**Requirement:** Show all lines from the material that carry the word "menu".

**Data for review:**
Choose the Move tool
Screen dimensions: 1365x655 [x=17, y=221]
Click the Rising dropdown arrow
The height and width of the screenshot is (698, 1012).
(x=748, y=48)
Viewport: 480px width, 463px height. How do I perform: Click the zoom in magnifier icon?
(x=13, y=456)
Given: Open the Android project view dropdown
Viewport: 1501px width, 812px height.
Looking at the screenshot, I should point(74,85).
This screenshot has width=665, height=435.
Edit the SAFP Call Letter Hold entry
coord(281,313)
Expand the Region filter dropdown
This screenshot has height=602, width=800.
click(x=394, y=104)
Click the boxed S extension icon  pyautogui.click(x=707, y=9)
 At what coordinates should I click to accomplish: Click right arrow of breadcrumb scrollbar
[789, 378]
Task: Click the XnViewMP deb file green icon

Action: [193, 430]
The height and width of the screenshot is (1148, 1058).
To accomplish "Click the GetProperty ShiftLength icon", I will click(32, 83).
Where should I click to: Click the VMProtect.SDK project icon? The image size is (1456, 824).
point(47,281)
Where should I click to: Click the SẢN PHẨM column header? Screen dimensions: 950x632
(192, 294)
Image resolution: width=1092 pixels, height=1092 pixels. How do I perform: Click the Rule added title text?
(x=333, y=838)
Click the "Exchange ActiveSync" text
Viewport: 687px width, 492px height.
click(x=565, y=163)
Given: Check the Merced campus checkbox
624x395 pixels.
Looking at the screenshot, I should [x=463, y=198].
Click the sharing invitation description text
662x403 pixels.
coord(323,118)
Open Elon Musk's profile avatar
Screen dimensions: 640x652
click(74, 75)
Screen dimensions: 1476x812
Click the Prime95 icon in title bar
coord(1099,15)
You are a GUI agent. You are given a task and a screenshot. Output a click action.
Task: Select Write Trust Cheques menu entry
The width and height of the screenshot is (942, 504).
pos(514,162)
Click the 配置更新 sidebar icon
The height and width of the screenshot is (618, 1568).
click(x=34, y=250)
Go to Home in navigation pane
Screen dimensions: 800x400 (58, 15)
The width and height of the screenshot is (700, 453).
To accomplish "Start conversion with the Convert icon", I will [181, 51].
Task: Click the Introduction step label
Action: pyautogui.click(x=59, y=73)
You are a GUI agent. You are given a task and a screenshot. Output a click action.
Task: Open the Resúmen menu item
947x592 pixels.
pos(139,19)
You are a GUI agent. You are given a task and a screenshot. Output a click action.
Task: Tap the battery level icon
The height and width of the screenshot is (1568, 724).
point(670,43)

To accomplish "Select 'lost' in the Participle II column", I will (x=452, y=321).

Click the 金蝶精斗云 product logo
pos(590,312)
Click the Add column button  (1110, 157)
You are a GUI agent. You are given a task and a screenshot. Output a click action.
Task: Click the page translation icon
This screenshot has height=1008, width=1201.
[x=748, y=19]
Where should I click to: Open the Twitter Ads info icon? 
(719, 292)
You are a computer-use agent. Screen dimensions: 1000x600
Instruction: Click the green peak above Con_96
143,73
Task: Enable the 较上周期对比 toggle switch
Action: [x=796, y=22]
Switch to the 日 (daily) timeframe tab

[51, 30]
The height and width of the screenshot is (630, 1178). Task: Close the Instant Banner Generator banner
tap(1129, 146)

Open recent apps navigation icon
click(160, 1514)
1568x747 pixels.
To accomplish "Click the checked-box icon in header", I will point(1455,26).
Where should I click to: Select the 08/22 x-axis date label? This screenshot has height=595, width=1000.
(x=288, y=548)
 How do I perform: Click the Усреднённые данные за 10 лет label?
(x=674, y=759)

**Task result:**
Task: Select Write Trust Cheques menu entry
Task: Open the Resúmen menu item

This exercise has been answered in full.